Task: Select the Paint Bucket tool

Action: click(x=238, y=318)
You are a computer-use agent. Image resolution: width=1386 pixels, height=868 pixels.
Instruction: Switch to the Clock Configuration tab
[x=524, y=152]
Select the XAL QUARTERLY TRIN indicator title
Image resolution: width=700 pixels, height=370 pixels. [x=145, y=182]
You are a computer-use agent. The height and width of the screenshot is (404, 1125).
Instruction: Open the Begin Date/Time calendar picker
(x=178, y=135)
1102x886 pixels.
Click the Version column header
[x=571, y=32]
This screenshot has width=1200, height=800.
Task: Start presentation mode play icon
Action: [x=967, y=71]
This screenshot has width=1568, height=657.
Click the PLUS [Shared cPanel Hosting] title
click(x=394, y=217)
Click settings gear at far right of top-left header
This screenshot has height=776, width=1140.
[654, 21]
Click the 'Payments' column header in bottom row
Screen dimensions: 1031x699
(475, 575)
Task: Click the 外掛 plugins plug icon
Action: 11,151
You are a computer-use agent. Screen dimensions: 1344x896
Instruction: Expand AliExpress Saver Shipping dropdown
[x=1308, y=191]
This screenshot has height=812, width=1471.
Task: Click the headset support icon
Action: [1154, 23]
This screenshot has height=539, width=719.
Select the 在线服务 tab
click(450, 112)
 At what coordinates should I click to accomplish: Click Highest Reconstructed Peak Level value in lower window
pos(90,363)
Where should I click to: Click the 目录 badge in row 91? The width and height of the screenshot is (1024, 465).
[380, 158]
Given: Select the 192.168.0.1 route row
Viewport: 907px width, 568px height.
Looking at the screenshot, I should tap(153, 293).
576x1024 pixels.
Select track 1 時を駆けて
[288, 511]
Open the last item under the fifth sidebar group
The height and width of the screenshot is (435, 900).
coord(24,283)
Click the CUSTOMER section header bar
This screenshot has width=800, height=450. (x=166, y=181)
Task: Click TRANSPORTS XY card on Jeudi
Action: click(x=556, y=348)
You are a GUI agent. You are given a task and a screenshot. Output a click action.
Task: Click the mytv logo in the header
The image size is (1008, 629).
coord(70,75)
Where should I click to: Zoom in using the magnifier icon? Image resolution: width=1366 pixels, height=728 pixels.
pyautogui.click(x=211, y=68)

# # #

EXERCISE OBJECTIVE
I need every line from the material that contains the word "computer".

ANSWER FOR THIS EXERCISE
You are a computer-use agent. Image resolution: width=1386 pixels, height=868 pixels.
You are a computer-use agent. The height and width of the screenshot is (404, 1125).
You are a computer-use agent. Screen dimensions: 1344x896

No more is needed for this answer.